Michael Rao is an American academic administrator who is the current president of Virginia Commonwealth University, a public university in downtown Richmond, Virginia. During his time as president, Rao has overseen hiring and expansion of the university's facilities. Rao previously served as the president of Central Michigan University in Mount Pleasant, Michigan and Mission College in Santa Clara, California. Additionally, he served as the Chancellor of Montana State University–Northern.

Early life and education 
Rao, the son of a physician from Mumbai, India, was born in Boston, Massachusetts.  At age eight, he moved with his mother to rural Pasco County, Florida, after the early death of his father, Suresh Rao.

He received his bachelor's degree in Chemistry from the University of South Florida and his doctorate in Higher Education Administration from the University of Florida.

Academic career
Rao has been an administrator for more than 20 years. In the late 1980s and early 1990s, Rao served in the private sector as a higher education academic program planner. In this role, he created master plans for the University of Washington system and the University of California. He also served as assistant to the president at the University of Florida, a member of the Association of American Universities (AAU).

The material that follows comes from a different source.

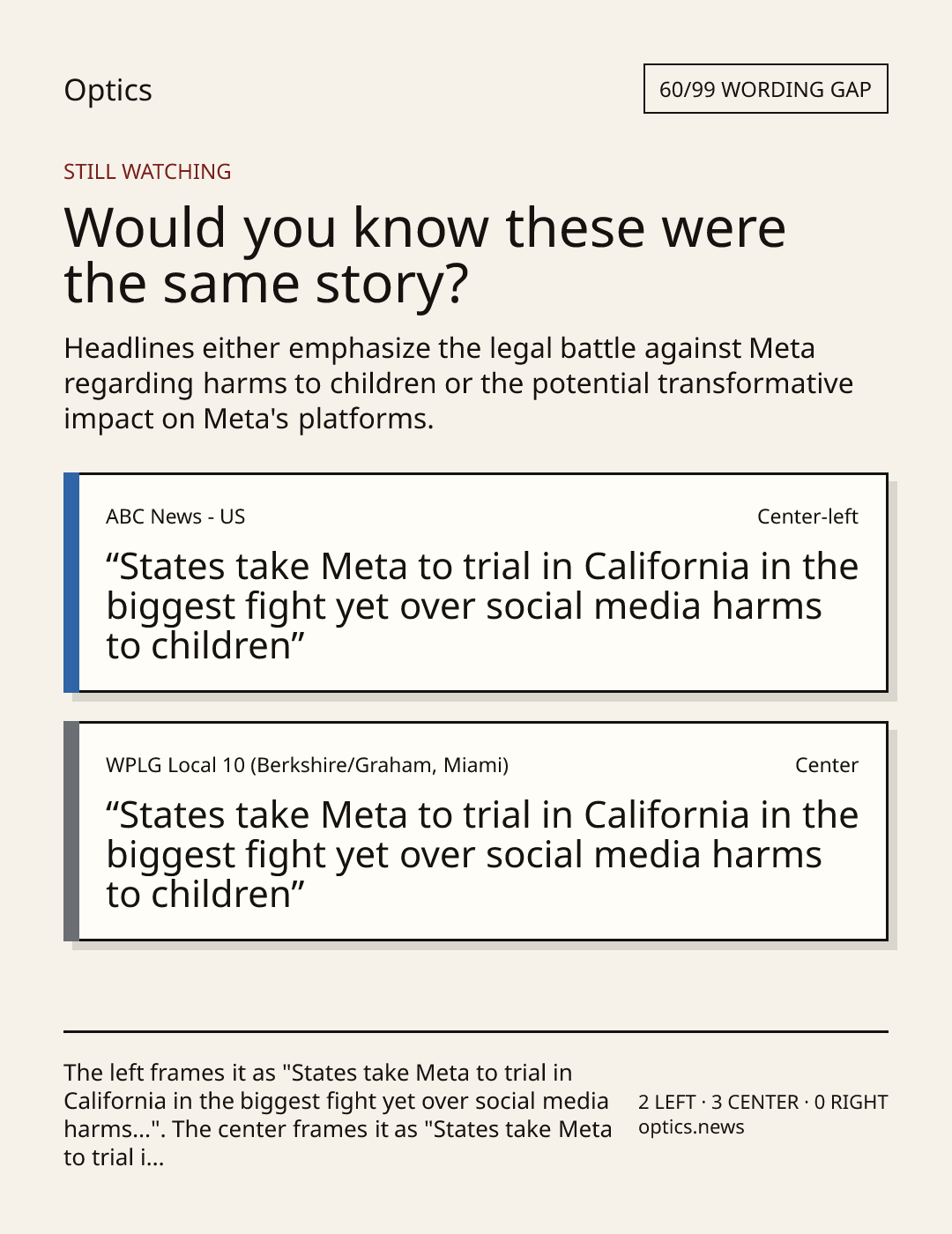Click the framing comparison footer text
Viewport: 952px width, 1234px height.
click(338, 1115)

In 1992, Rao became a dean at Mission College in Santa Clara, California, and became president of the college two years later. This move gave him the distinction of being the youngest college president in the country at that time. In 1998, he became chancellor of Montana State University–Northern, in Havre.

Rao was chosen to be president of Central Michigan University (CMU), a large public, research university in the year 2000. His work at Central Michigan University focused on interdisciplinary academic program development, economic development through commercialization of research, fundraising for the university, and outreach to the Central Michigan region. During his tenure and despite state budget cuts, CMU significantly increased faculty positions and research productivity, developed academic programs and improved performance. Under Rao's leadership, CMU gained approval to establish a medical school and M.D. degree program, partnering with large healthcare systems. When he left CMU in 2009, Rao was one of the three longest-serving presidents among Michigan's 15 public universities.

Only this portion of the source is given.